▸ **PROBLEMS AND TASKS**:
(A) Rewrite the passage on capitalism and labor from "According to the" up to and including "was in 1964.", putting "flat wages" in place of "wage stagnation".
(B) In the passage on capitalism and labor, what growth in earnings per share are analysts forecasting for S&P 500 companies in 2014?

▸ **DOCUMENT SEGMENT**:
⟨
The basis of this thesis is a fundamental belief in capitalism as the best way of ordering economic relations in human society. I also believe that free market capitalism is the economic corollary of free liberal democracy in the political sphere. There will be those who will disagree vehemently, but we have to work within the existing global socio-economic parameters, which are capitalist. We cannot say, “Stop the world, I want to get off.”
Since I penned the article referred to above, the balance between labour and capital has shifted exponentially in favour of capital. What has emerged is a kind of predatory capitalism that has sought to exploit labour in no uncertain terms. Even in the midst of a persistent slowdown, the Economist opines that: “American corporate profits seem to have defied gravity.” Analysts are forecasting that companies in the S&P 500 will achieve a further 10.9 per cent growth in earnings per share in 2014.
According to the writer, “The most common explanation for the strength of profits is that economic power has moved in favour of capital and away from labour”. It used to be assumed by economists that the quantum of income accruing to labour, on the one hand, and to capital, on the other, was more or less fixed. However, since the 1980s, workers in most of the capitalist world have copped progressively less of the proceeds of economic growth. Productivity gains no longer translate into broad pay increases for workers. One of the defining characteristics of the United States economy today and for some time has been wage stagnation. In 2014 the average minimum wage in real terms is still what it was in 1964.
⟩
▸ **LISTING**:
⟨
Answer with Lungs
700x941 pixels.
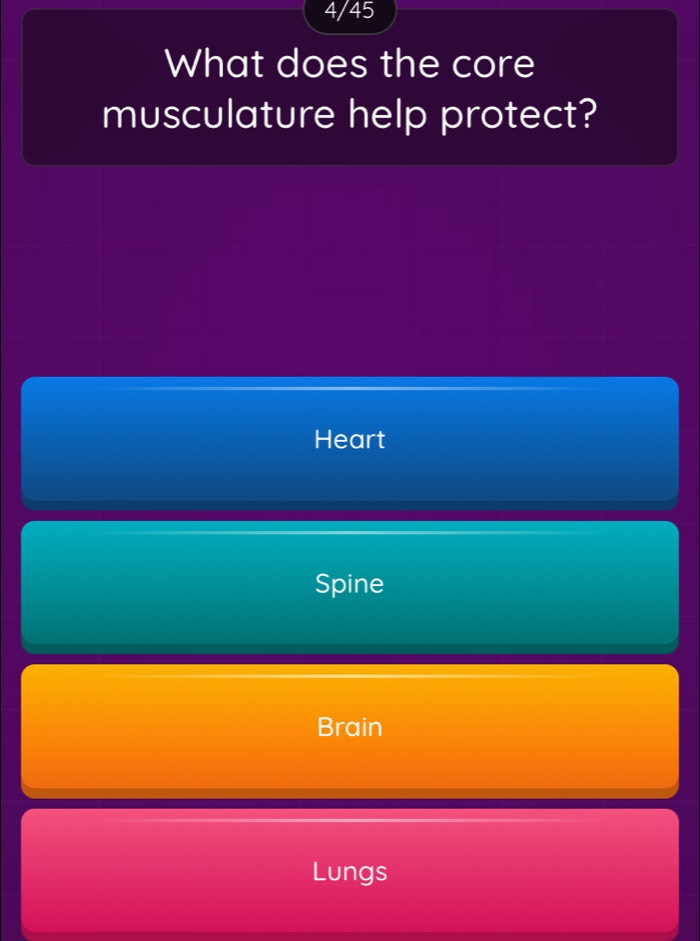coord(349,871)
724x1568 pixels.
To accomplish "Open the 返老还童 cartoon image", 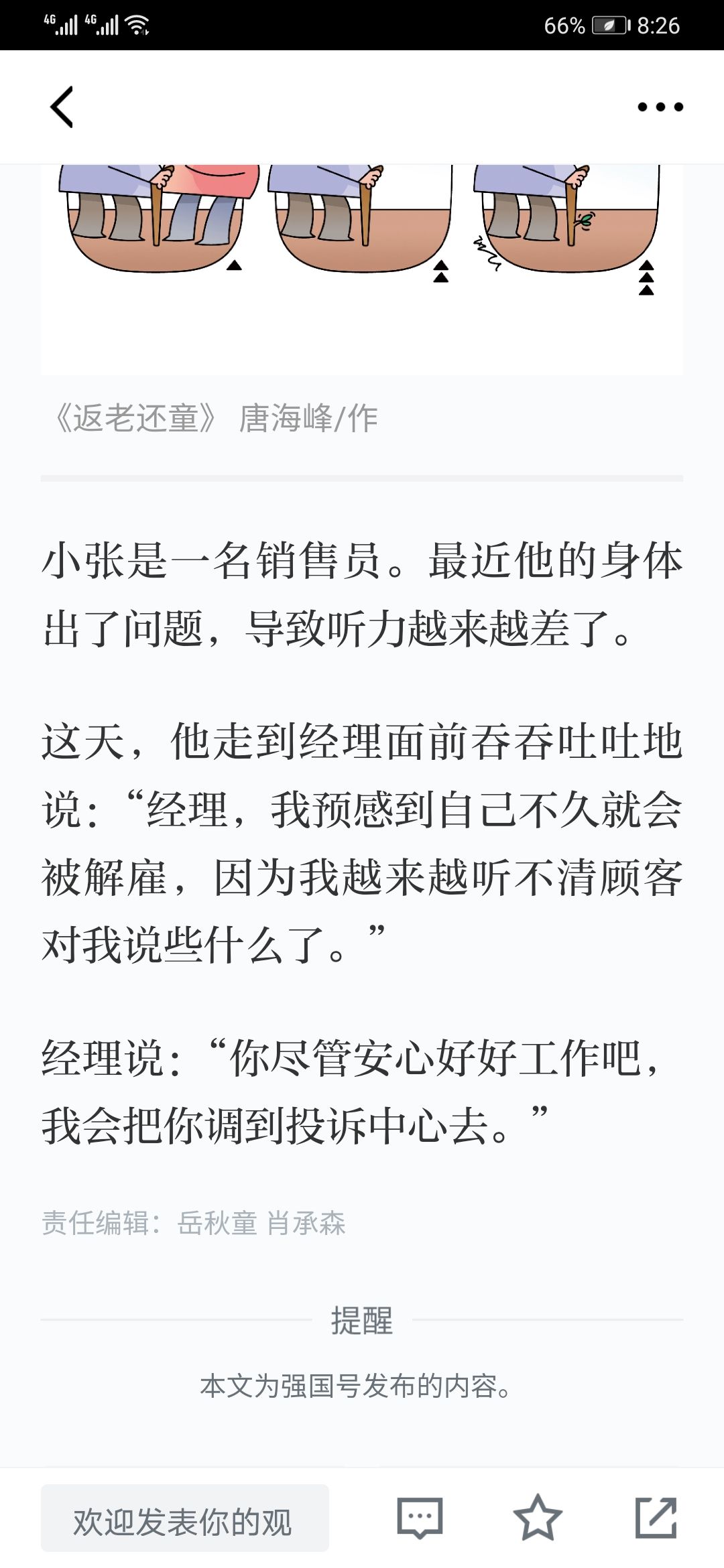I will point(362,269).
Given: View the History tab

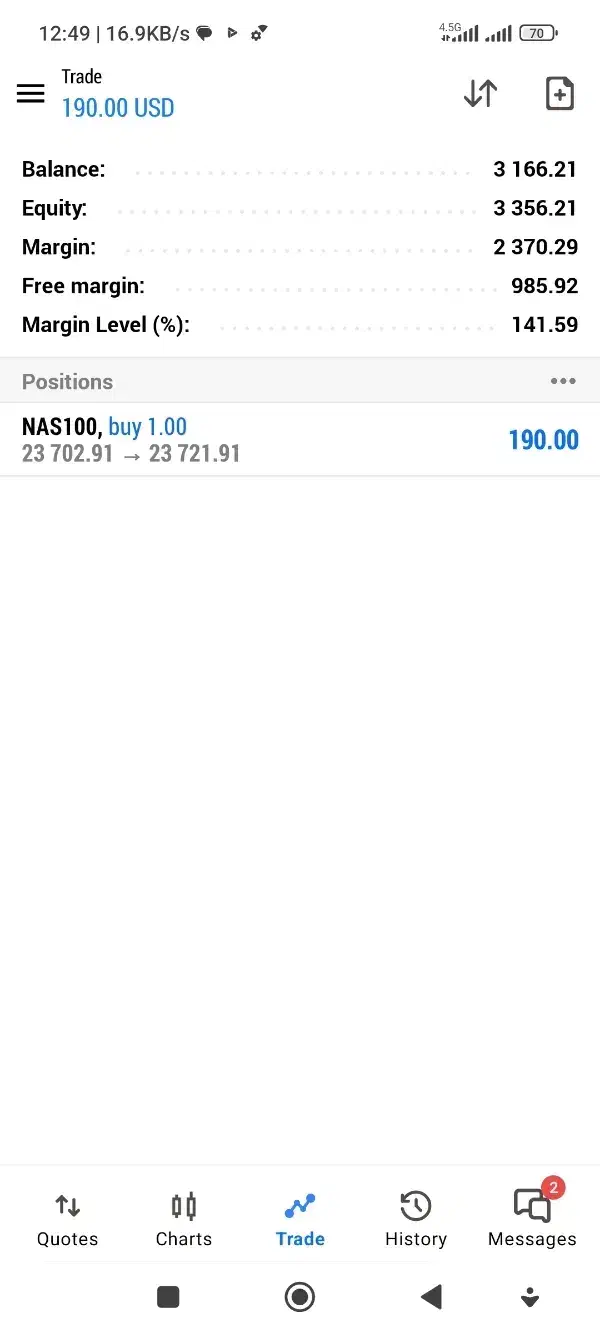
⟩
▸ **RESULTS BY TASK**:
(A)
According to the writer, “The most common explanation for the strength of profits is that economic power has moved in favour of capital and away from labour”. It used to be assumed by economists that the quantum of income accruing to labour, on the one hand, and to capital, on the other, was more or less fixed. However, since the 1980s, workers in most of the capitalist world have copped progressively less of the proceeds of economic growth. Productivity gains no longer translate into broad pay increases for workers. One of the defining characteristics of the United States economy today and for some time has been flat wages. In 2014 the average minimum wage in real terms is still what it was in 1964.

(B) A further 10.9 percent.